I love the way M_J has been attaching his 4-strand tubes for OTT shooting. I have been doing this to a few of mine to excellent results. Here's a natural I just finished.










































Shoots very accurate and comfortable for me. This fork is strong enough for heavy bands, too. Hope you like it.


----------



## philly (Jun 13, 2010)

Another beauty DH, you are a very productive guy. I have nevre tried tubes, a few shots with a Dankung JH but must give them a go soon. Well done.
Philly


----------



## NaturalFork (Jan 21, 2010)

I love this one DH!!!


----------



## MidniteMarauder (Nov 15, 2010)

Nice job and looks great as usual.


----------



## harpersgrace (Jan 28, 2010)

Excellent fork DH, your paratabs and gypsies are more a elegant attachment IMHO but as long as it gets the job done


----------



## shot in the foot (Jan 3, 2010)

Thats a nice one, and wide forks as well, very nicely made, jeff


----------



## M.J (Nov 1, 2010)

Wow! There's a style that is identified with me, that's awesome!
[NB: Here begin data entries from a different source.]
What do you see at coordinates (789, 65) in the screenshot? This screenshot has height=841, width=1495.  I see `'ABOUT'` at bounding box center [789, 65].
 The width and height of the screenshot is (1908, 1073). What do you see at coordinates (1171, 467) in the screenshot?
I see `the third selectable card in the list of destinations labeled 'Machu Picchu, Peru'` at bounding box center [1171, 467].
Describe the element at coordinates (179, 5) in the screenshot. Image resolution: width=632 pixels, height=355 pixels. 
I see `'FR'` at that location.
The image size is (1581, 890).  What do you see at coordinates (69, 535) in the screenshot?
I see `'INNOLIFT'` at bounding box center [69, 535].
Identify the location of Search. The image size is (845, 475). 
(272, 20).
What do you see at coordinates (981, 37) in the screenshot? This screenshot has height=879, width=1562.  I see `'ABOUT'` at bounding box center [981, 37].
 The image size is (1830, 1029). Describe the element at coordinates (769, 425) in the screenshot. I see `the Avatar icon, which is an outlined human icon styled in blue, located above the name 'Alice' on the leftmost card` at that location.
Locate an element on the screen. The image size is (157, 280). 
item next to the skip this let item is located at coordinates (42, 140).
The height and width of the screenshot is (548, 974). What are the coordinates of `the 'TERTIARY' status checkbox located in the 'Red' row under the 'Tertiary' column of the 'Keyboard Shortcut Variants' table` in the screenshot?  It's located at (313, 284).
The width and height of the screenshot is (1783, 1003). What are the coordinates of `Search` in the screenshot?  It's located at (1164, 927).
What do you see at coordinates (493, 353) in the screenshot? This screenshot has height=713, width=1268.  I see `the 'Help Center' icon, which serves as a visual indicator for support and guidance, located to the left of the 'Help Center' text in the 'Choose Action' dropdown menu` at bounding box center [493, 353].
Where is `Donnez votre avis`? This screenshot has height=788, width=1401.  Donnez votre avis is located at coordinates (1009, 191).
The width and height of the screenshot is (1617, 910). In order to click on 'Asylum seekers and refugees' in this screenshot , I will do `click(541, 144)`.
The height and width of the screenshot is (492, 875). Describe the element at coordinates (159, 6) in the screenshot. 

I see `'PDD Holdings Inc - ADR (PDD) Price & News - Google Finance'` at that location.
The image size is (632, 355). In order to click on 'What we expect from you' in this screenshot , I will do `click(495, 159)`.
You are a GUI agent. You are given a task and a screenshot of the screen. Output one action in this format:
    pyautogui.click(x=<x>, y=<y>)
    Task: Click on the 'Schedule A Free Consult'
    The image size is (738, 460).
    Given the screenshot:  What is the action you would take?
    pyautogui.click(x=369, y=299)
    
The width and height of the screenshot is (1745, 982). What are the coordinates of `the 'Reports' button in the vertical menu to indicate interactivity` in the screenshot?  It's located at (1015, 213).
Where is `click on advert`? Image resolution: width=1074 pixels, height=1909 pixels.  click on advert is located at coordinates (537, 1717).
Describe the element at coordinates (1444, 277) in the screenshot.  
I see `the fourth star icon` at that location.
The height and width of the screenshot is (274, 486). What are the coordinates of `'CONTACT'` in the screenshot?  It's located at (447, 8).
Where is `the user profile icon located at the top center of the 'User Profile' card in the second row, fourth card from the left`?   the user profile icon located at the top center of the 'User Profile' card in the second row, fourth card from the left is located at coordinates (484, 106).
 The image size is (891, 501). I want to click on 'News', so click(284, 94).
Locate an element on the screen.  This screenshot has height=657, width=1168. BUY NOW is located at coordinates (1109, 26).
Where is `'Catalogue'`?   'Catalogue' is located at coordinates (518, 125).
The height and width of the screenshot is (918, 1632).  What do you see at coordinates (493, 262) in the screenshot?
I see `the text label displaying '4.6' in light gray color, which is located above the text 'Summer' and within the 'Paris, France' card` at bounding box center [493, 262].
I put these on all my slingshots now, it really works best for me.Glad they're working for you, DH! That's a really nice looking fork. You guys are so lucky to find symetrical ones like this.
As an aside- I've been doing alot of shooting with the Chalice you sent me and having much success. What a great slingshot that is! It's definately going with me to "the shoot" in Alverton this weekend because on any given day it may be my most accurate sling.


----------



## Dayhiker (Mar 13, 2010)

Thanks everybody for the nice comments.

@ M_J: This setup works really well for me too. I'd like that ff you brought one of my slingshots to the tournament.


----------



## GIRLYPANTS (Apr 27, 2011)

No need to hope we like it, the wood and your skill speaks for its self, great work and good result


----------



## Dayhiker (Mar 13, 2010)

Thanks Girlypants. I love your screen name and that avatar is totally _awesome_!


----------



## jmplsnt (Jan 1, 2010)

Very nice one from one of our Masters. Excellent manner of attachment and I like the way you laid this one out.


----------



## nitram55 (Apr 1, 2011)

That a nice natural looks like it will be very nice to shoot.

Regards
Martin


----------



## Xidoo (Aug 14, 2010)

Dayhiker, 
Very nice looks very good. I bet it feel great in your hand! What is it made of?? Saludos.


----------



## mckee (Oct 28, 2010)

Look real nice!


----------



## Dayhiker (Mar 13, 2010)

Xidoo said:


> Dayhiker,
> Very nice looks very good. I bet it feel great in your hand! What is it made of?? Saludos.


Hello Xidoo, It is very comfortable to shoot with. I don't know the wood, but it is quite hard.


----------



## BaneofSmallGame (Sep 22, 2010)

DH, I love it brother!!!

That's a good solid fork, with a nice symmetrical shape and solid lines.....shes a beauty if I ever saw one. In fact, it reminds me quite clearly of that ash fork you made a while back that you got from our main man across the pond..ring a bell??









Good going as always, nice attachment too, I bet thats a joy to shoot with as well. Have fun with that one Bill!!!

Cheers - John


----------



## e~shot (Jun 3, 2010)

I like this one DH, nicely made


----------



## Dayhiker (Mar 13, 2010)

Thanks, John and Irfan.

This fork shoots like a dream. I like it a lot. And I am becoming a bigger fan of this attachment every day!


----------